[What this task involves] Only the lines from the one with "Image resolution: width=1456" to the end of the data below should be given again, exactly as written.

======== Information shown ========

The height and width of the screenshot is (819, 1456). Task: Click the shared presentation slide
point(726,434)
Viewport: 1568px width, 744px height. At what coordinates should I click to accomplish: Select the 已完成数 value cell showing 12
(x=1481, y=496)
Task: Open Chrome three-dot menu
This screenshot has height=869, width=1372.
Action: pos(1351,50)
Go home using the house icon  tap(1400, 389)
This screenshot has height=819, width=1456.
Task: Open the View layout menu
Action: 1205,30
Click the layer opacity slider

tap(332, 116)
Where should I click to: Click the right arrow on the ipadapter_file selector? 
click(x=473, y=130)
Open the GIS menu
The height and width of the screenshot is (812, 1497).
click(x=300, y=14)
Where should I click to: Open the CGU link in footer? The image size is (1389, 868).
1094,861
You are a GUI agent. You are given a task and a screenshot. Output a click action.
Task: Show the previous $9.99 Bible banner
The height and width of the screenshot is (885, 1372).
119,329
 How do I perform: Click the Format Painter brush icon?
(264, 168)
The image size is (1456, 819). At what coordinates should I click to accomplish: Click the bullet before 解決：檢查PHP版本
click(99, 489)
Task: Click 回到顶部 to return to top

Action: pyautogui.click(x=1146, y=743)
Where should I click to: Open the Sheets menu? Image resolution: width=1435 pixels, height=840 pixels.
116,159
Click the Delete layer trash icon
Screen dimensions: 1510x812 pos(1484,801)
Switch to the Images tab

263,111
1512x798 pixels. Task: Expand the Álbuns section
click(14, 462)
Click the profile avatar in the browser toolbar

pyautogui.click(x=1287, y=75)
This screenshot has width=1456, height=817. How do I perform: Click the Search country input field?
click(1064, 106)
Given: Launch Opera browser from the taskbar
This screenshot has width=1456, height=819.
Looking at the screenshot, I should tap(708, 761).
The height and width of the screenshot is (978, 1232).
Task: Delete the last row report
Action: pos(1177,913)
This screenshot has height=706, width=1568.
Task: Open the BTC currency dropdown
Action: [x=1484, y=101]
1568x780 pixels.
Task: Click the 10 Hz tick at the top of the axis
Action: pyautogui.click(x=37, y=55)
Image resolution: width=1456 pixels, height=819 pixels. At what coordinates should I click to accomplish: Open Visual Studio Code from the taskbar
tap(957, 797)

========

[Response box]
Image resolution: width=1456 pixels, height=819 pixels. At what coordinates should I click to accomplish: Open Visual Studio Code from the taskbar
tap(957, 797)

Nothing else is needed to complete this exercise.